In a marketing environment, the expected benefit of not targeting is typically a) A negative value b) Zero c) A positive value d) All of the above e) None of the above
b) Zero
In order for data points to be taken as input to most data mining programs, they must be represented as a) text documents b) feature vectors c) dependent variables d) targets e) all of the above
b) feature vectors (???)
Which of the following terms will have the lowest IDF score in a typical (general purpose) corpus? a) bug b) car c) she d) spaghetti e) vertebrae
b) she Explanation: Words with a high TF score occur frequently in a certain document, and words with a high IDF score appear infrequently across a set of documents. Therefore, a word with a high TF-IDF score is a good indicator as to the topic of a document Being a pronoun, "she" is a word that appears frequently across many documents and is not a good indicator as to what the document is about
Give two examples of words that can be "stemmed" and what their stems would be.
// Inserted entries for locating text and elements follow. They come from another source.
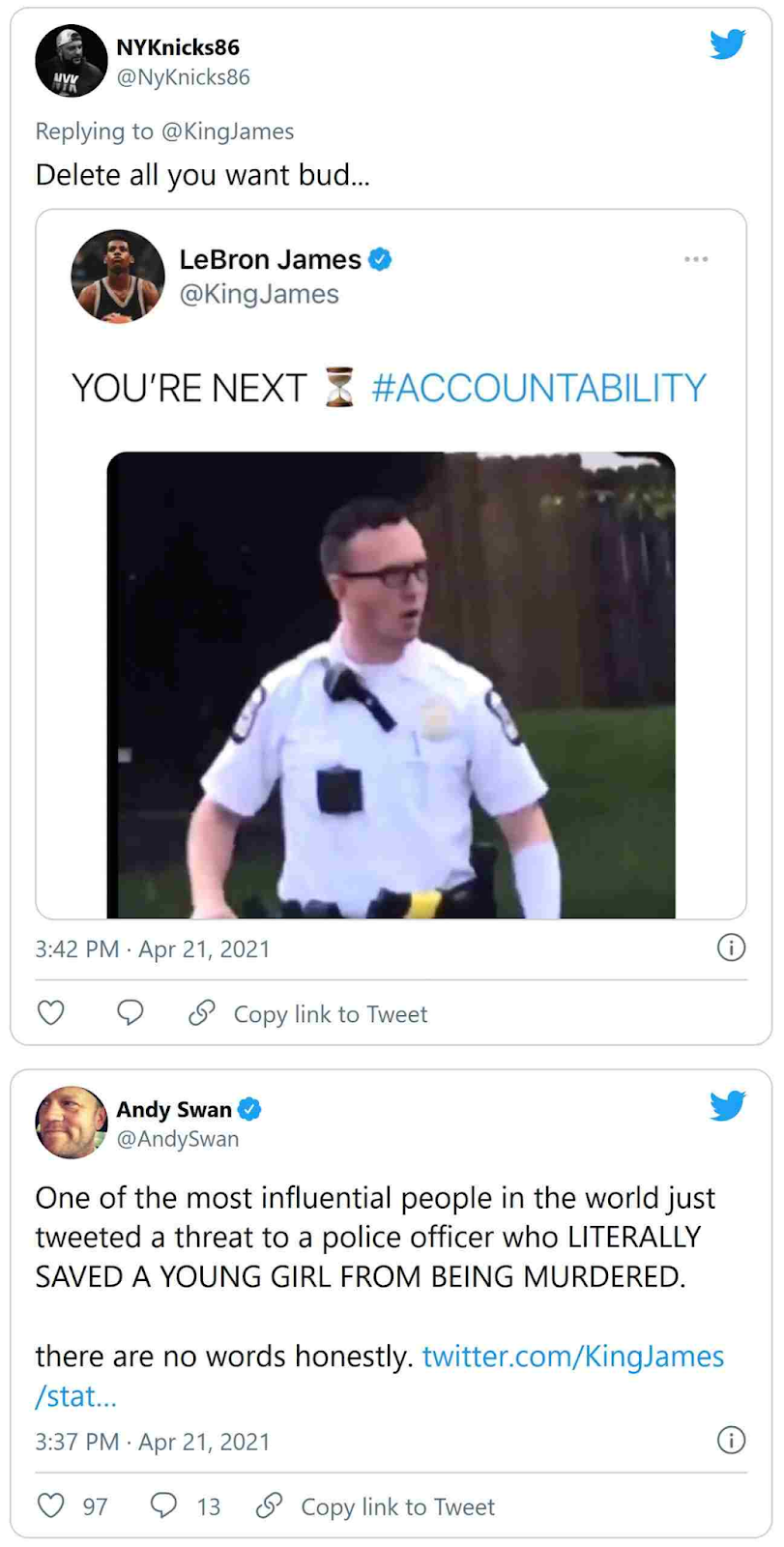Like the NYKnicks86 tweet with heart icon
The width and height of the screenshot is (784, 1547).
coord(50,1012)
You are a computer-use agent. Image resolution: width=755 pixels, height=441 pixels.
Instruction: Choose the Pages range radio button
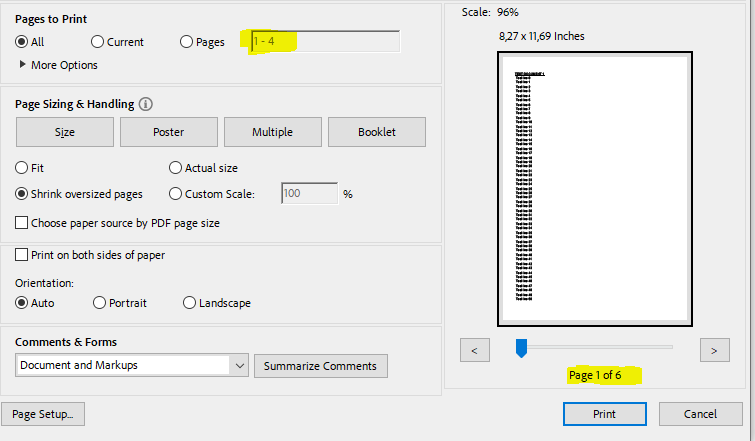186,42
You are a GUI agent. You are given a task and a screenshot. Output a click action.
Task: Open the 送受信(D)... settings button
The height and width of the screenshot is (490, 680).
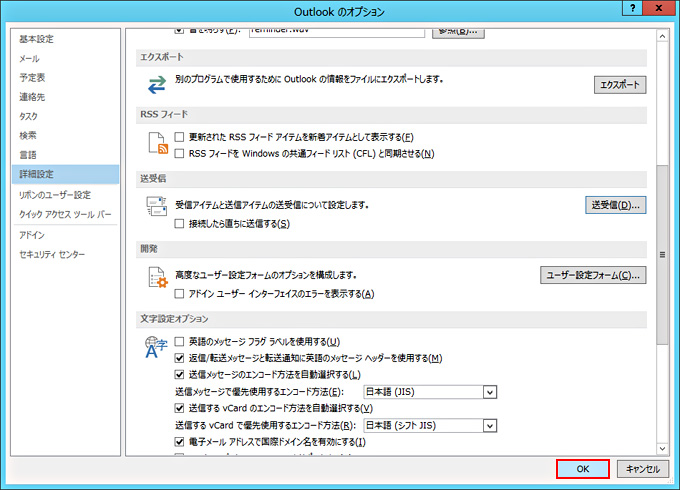pos(614,205)
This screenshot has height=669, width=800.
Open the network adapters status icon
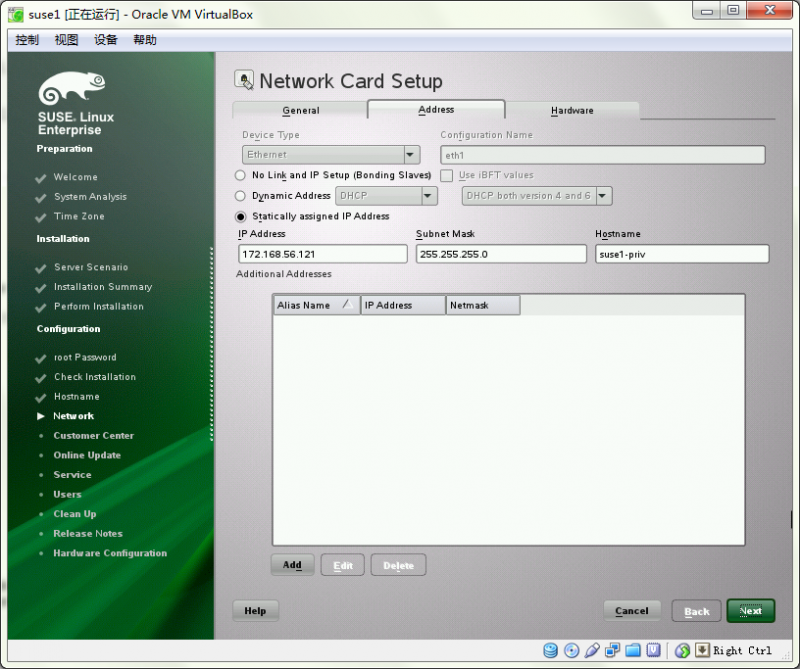click(613, 650)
cats, catlike, catty --> cat fishing, fished, fisherman --> fish
The bag of words model a) Treats every document as a collection of individual words b) Ignores grammar, word order, and sentence structure c) Is a straightforward representation that is inexpensive to generate d) All of the above e) None of the above
d) All of the above
The Area Under the ROC Curve (AUC) is a) a fraction of the unit square, ranging from 0 to 1 b) useful when a single number is needed to summarize performance c) equivalent to the probability that a randomly chosen positive instance will be ranked ahead of a randomly chosen negative instance d) all of the above e) none of the above
d) all of the above
The area under the ROC curve is not a) equal to the Mann-Whitney-Wilcoxon statistic b) a measure of the quality of a model's probability estimates c) likely to be at least 0.5 d) larger when false positive errors cost more e) actually it is all of the above
d) larger when false positive errors cost more
Which of the following is not an advantage of the Naive Bayes classifier? a) Very simple implementation b) Efficient in terms of storage space c) Efficient in terms of compute time d) Performs well in many real-world applications e) Generally accurate class probability estimation
e) Generally accurate class probability estimation
R provides a mechanism to allow computation to continue, even when an error (e.g. some kind of exception) has occurred. What is that function's name?
try()
Write a valid for loop in R that sums the numbers 1 through 100
sum <- 0 for (i in 1:100) { sum <- sum + i }